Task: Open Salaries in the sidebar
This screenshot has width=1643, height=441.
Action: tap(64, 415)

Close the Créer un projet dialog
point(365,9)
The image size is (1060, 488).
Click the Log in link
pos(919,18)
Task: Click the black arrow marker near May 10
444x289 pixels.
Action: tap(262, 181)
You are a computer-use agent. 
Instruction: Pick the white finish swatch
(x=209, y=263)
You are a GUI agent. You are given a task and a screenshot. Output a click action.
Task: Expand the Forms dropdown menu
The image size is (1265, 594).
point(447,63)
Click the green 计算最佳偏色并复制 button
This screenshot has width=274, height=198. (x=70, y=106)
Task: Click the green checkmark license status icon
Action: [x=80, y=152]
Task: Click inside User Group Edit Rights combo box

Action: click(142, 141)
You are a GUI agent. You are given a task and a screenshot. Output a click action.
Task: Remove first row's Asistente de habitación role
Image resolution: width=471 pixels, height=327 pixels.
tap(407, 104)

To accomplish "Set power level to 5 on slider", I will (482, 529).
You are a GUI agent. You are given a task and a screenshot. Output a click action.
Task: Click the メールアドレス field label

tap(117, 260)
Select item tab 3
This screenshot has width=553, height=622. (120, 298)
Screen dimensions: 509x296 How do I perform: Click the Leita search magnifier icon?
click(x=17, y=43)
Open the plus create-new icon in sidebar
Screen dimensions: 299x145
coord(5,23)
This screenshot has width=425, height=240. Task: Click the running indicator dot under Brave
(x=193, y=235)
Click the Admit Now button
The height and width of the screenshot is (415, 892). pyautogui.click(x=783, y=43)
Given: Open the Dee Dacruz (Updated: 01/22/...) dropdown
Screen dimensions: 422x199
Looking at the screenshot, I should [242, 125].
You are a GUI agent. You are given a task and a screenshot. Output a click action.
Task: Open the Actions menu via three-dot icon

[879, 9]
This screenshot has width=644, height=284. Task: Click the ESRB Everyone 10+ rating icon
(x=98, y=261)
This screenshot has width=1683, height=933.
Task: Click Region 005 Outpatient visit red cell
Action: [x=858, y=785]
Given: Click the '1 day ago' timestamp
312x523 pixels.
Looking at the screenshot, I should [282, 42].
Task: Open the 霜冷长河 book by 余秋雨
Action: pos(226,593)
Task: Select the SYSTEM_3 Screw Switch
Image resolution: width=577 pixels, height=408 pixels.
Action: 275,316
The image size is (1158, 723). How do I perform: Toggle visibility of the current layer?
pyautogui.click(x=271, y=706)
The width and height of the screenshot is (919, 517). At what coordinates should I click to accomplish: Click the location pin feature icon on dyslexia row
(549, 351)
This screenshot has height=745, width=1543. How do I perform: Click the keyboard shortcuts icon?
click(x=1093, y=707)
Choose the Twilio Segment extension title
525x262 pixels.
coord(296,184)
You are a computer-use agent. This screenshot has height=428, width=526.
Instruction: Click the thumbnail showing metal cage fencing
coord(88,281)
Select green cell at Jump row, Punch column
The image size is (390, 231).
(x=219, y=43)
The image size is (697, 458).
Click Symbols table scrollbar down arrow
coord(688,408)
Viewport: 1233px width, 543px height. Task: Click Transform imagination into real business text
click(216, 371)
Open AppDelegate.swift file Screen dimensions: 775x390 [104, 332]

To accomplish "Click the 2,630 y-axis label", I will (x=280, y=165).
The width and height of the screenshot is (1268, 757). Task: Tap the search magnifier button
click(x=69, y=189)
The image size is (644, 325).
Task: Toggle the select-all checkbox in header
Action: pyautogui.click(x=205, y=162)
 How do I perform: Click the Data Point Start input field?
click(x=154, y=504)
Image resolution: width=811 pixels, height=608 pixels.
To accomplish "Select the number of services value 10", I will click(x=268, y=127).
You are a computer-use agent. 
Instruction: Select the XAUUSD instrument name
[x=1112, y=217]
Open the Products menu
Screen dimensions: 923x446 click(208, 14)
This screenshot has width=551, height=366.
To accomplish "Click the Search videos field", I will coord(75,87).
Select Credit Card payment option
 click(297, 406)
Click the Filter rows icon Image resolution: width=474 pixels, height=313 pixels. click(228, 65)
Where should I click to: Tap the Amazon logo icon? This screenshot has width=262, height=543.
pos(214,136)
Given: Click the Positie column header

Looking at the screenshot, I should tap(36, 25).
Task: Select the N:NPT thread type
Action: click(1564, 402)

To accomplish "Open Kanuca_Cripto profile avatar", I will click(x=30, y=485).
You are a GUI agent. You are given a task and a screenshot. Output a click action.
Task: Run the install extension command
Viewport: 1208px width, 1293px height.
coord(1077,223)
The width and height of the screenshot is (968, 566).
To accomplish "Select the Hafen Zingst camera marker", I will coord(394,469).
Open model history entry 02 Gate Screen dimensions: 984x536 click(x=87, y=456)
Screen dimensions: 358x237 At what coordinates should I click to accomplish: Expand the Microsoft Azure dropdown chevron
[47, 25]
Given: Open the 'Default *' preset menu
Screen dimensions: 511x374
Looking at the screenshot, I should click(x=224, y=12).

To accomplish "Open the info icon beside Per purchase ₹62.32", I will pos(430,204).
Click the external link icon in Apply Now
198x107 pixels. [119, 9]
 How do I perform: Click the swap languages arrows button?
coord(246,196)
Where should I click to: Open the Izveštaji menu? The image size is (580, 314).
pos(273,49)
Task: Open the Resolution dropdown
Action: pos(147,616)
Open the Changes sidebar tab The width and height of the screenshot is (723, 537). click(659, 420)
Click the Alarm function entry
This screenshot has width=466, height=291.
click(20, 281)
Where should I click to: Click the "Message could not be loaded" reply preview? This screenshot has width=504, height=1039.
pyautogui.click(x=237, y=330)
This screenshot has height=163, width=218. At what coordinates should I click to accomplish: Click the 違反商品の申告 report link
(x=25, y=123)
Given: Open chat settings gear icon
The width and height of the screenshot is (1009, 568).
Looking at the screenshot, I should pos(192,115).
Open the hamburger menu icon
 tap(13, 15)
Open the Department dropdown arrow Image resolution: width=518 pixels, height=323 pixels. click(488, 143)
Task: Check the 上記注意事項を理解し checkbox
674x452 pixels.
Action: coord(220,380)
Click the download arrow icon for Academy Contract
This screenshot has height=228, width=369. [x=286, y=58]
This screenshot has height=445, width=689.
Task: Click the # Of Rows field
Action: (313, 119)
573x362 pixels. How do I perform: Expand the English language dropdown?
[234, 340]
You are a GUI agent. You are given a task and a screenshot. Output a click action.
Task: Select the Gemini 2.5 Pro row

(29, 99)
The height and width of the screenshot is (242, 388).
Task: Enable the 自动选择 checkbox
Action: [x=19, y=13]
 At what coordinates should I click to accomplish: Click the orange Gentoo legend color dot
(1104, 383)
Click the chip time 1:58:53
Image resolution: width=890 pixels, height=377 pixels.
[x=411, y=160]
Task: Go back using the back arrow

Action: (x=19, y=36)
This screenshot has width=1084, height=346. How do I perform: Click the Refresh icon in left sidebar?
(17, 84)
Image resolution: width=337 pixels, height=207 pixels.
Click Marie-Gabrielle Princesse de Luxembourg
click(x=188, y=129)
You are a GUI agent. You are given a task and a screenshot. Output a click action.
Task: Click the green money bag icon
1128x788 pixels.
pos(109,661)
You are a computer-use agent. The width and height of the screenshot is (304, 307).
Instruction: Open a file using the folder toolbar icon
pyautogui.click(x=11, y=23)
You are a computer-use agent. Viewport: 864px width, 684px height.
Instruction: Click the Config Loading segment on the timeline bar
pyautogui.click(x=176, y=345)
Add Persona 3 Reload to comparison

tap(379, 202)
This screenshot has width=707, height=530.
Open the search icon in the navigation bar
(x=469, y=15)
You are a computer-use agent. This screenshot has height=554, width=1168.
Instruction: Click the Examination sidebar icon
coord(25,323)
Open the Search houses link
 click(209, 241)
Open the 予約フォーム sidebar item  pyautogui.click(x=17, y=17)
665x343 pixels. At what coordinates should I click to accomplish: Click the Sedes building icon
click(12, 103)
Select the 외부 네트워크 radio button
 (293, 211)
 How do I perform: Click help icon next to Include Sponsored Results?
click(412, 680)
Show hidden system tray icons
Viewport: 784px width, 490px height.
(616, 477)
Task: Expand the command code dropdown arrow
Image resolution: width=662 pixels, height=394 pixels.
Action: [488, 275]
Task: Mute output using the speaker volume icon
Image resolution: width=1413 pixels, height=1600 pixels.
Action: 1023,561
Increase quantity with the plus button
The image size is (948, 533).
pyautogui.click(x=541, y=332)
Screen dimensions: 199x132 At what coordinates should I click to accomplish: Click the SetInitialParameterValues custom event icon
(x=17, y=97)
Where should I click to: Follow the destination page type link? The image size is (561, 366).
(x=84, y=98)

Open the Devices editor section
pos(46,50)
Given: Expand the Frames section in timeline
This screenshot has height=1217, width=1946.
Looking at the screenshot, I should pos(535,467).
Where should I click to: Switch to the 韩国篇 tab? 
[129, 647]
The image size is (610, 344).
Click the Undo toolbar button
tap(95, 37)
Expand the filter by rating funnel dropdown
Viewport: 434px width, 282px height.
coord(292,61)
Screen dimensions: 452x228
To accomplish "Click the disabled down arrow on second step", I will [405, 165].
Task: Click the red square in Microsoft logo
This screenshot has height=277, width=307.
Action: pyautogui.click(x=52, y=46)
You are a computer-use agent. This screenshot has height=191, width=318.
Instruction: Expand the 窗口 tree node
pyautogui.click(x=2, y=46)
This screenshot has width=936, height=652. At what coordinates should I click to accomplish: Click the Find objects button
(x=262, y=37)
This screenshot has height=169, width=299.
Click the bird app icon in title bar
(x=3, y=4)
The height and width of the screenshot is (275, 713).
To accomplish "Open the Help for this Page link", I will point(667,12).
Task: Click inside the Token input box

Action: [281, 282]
****************************************
> The problem:
Each line above with the string "plus" should be reported in full.

> Output of the exercise:
Open the plus create-new icon in sidebar
Increase quantity with the plus button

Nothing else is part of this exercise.